その1社はLiDAR技術を利用したマッピング技術開発の会社「510 Systems」で、開発したハードウエアをGoogleに販売していたが、その後Googleが同社を買収した。

 もう1社の「Anthony’s Robots」は、トヨタのプリウスにLiDARを搭載して自動運転車に改造する会社で、これもGoogleに売却した。いずれのケースも、Googleに勤務しながらGoogleと競合する技術を開発して、会社ごとGoogleに売りつけるやり方に見える。

 さらにもう1社の「Tyto」という会社についても、Google社内で同社を買収する検討まで行われた。しかし、レバンドウスキー氏はその検討チームに加わっていたにも関わらず、Tytoに自身が関与していたことをGoogleには明らかにしなかったという。Tytoはその後、レバンドウスキー氏自身が起業したOttoに買収されている。

 問題の1万4000件のドキュメントは、同氏がGoogleを辞める前にダウンロードしたものとされる。その頃、既に同氏はOttoを起業する準備に入っていて、Googleを辞めたのは、1億2000万ドルものボーナスが支給されたすぐ後だったという。何とも着々と計画を練ったという感が拭えない。

Ottoは設立わずか3カ月でUberに買収

 レバンドウスキー氏がGoogleを辞めたのは2016年1月、Ottoの正式な設立は同年5月。Uberが6億8000万ドルでOttoを買収したのは同年8月で、起業からたった3カ月後のことだった。90人ほどの社員がいたとされるが、投資も受けず製品も無かった状態での買収だった。その後、レバンドウスキー氏はUberの自動運転車開発のトップに就いた。

 Googleから独立したWaymoが2017年2月にUberを提訴した後、レバンドウスキー氏は4月にUberにおける自動運転車開発プロジェクトのトップを外されていた。そして今回の解雇につながる。

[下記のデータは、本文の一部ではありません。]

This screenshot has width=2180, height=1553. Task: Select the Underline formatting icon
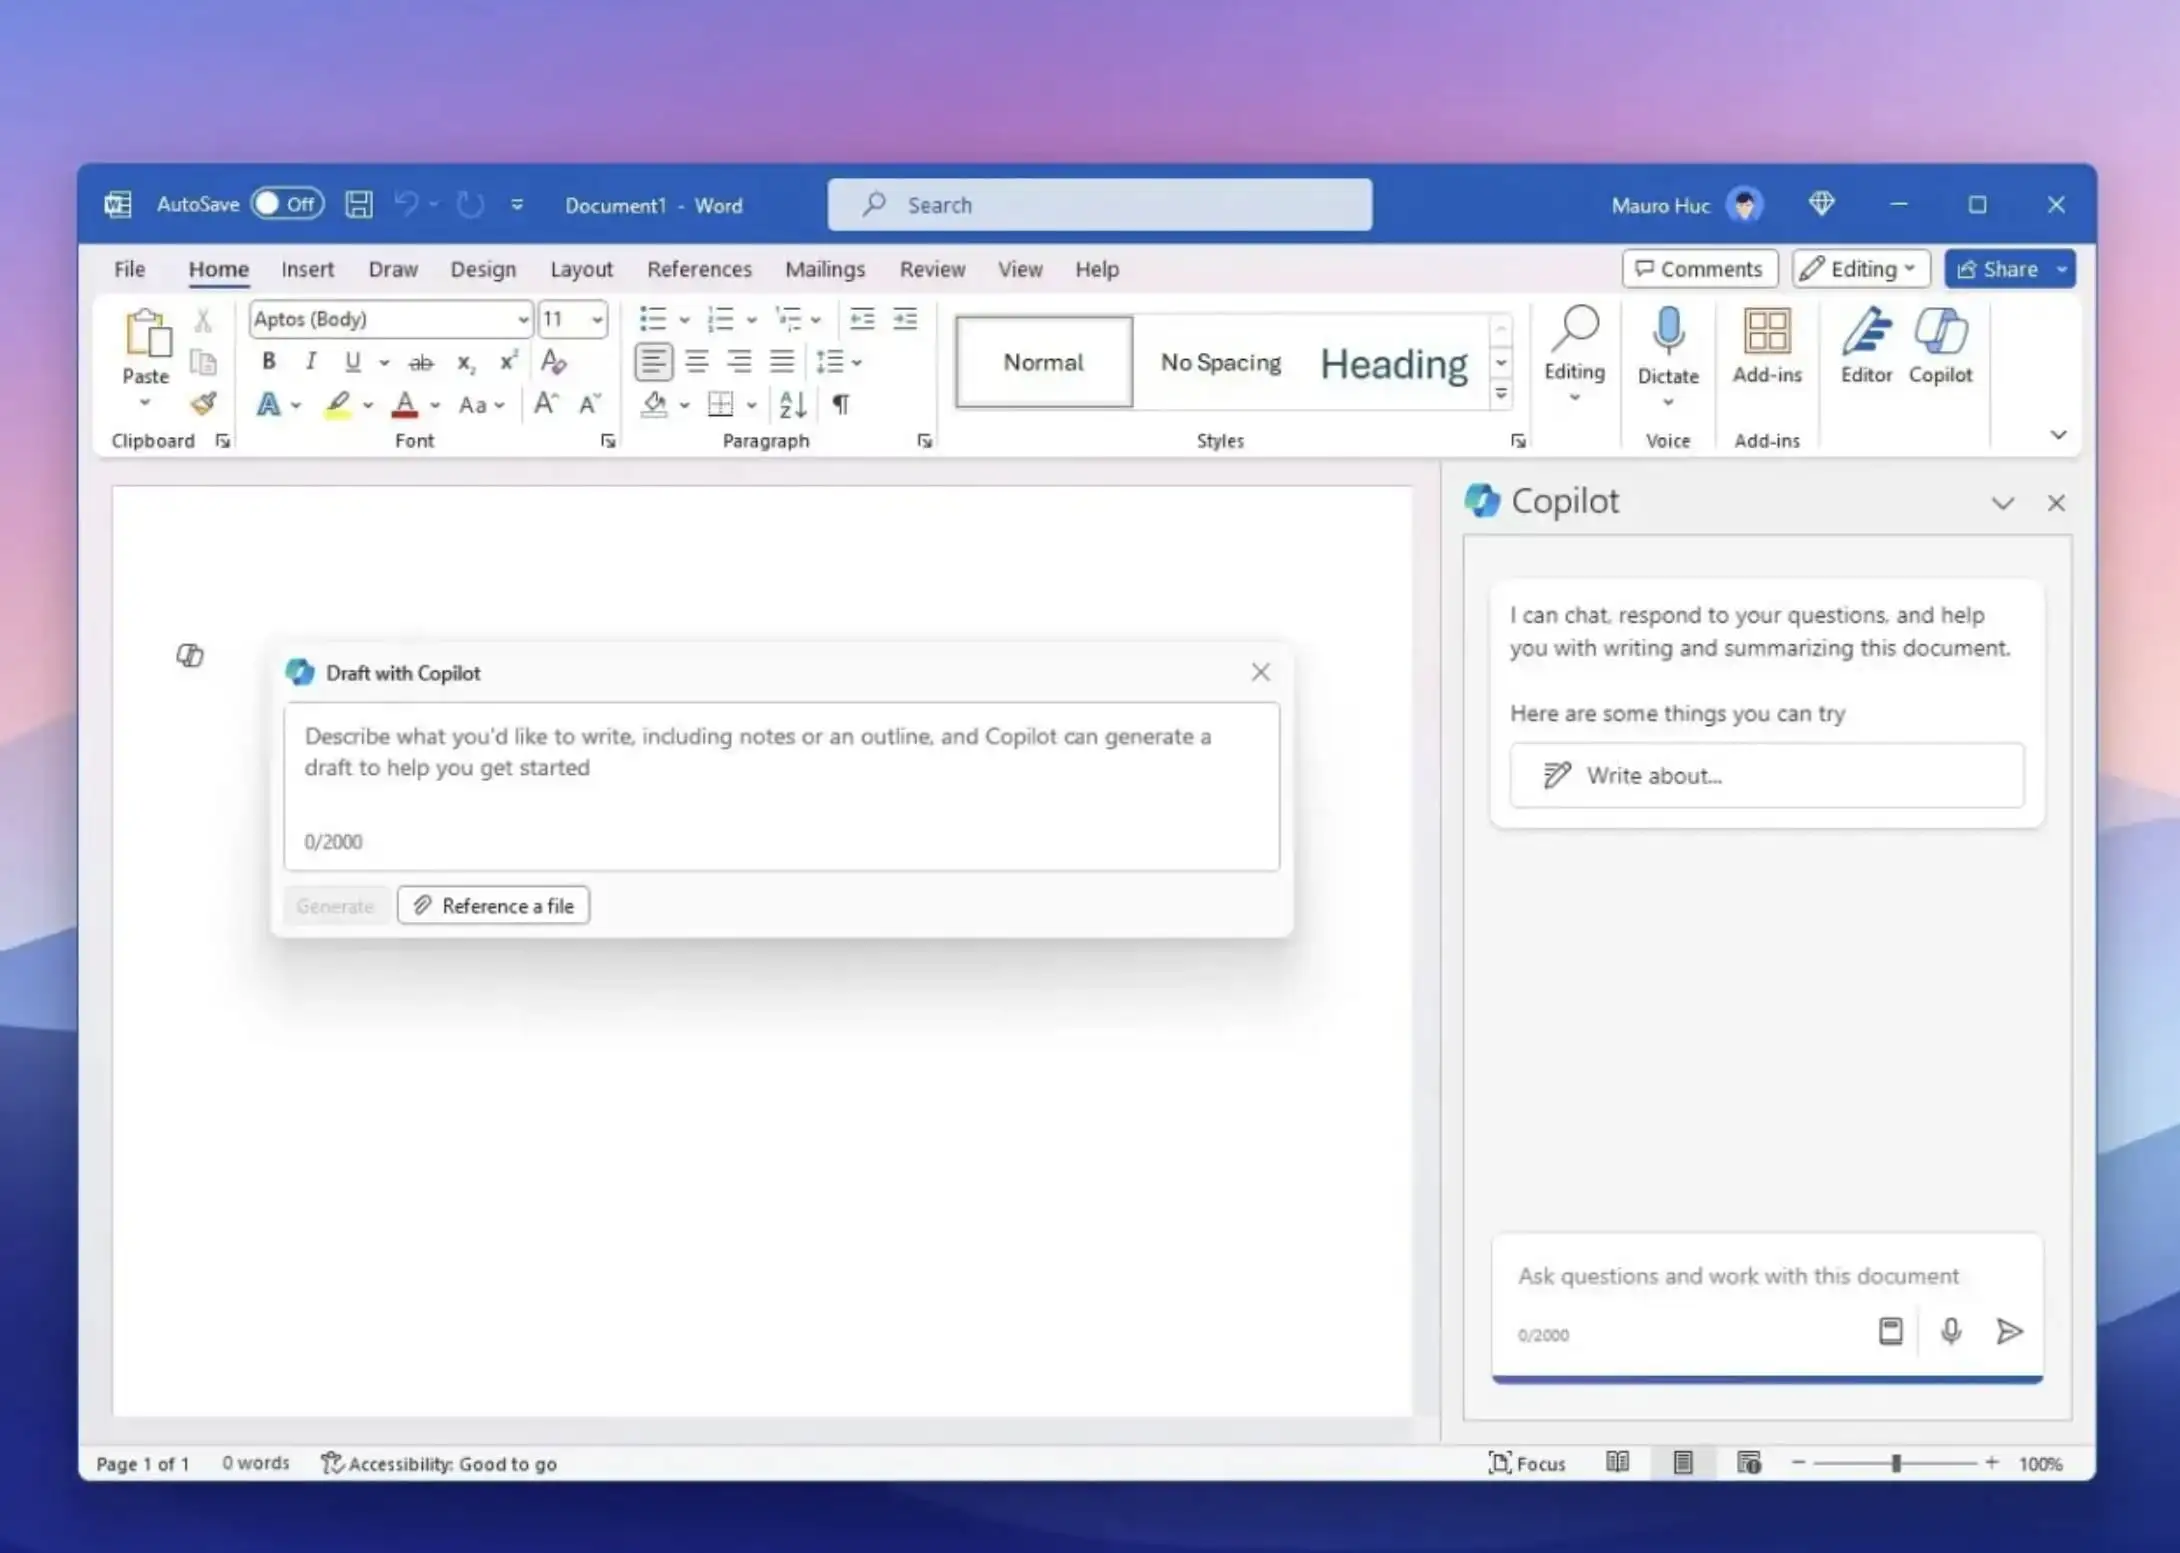point(353,361)
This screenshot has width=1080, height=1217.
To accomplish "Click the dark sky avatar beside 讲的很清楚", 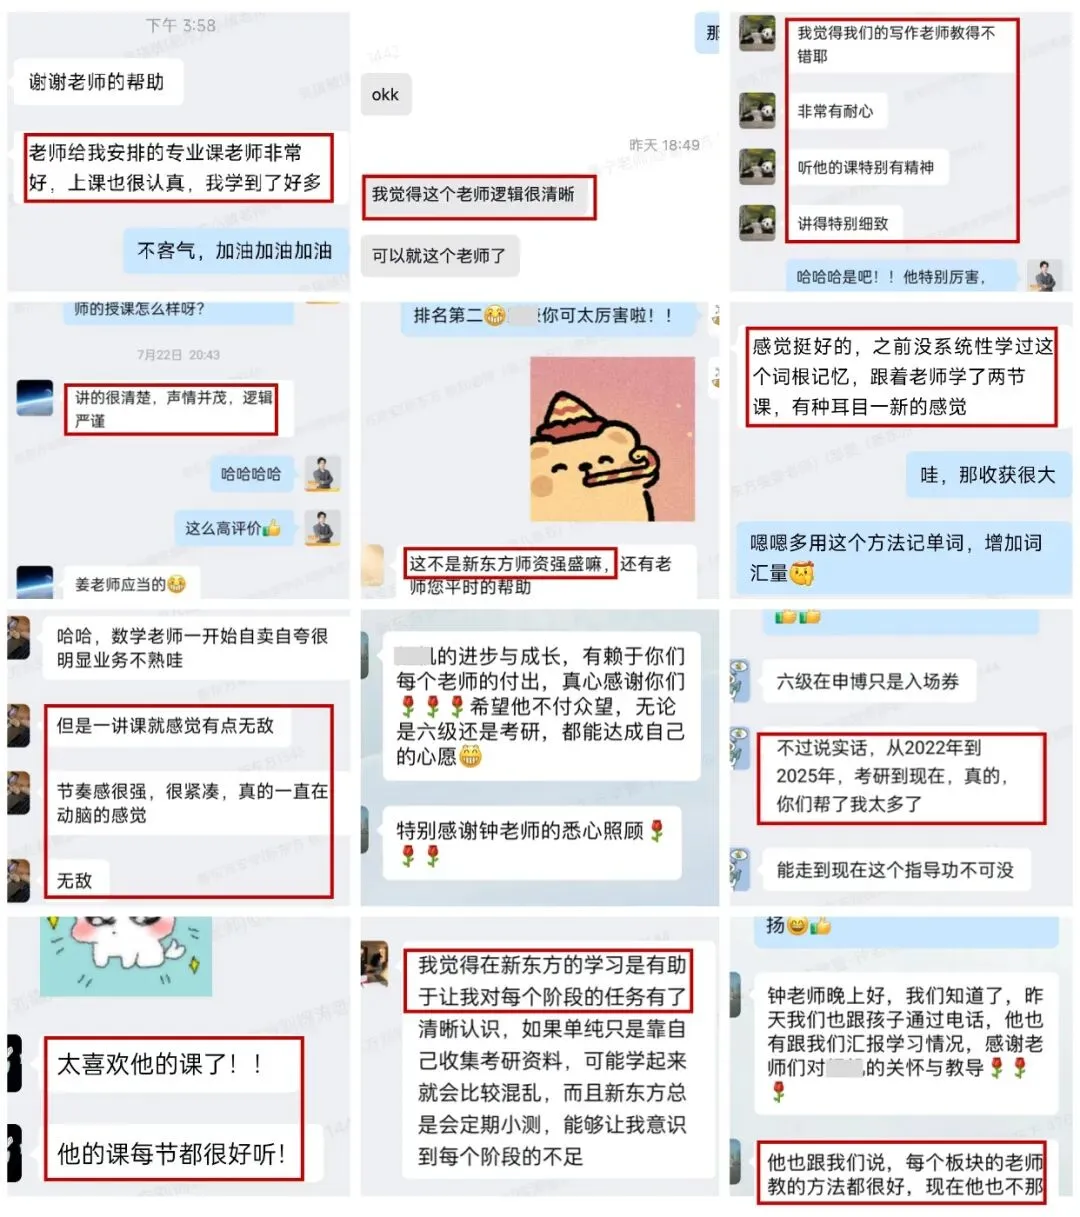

 2003年に「学生にして、すでにベテランのビジネスマン」とレバンドウスキー氏を取り上げたUCバークレーの大学新聞には彼を評してこうある。「これまで狙い定めたことは全て達成してきた。自信に満ちているが、それは傲慢さなのではなく、ちょうど優れたアスリートのようにミリ秒単位で速度を上げていける人間だからこそ。走ることを決して辞めない」。

 行きすぎた熱意なのか、それとも自分を利するために動いた結果なのか。それがこれから明らかにされるだろう。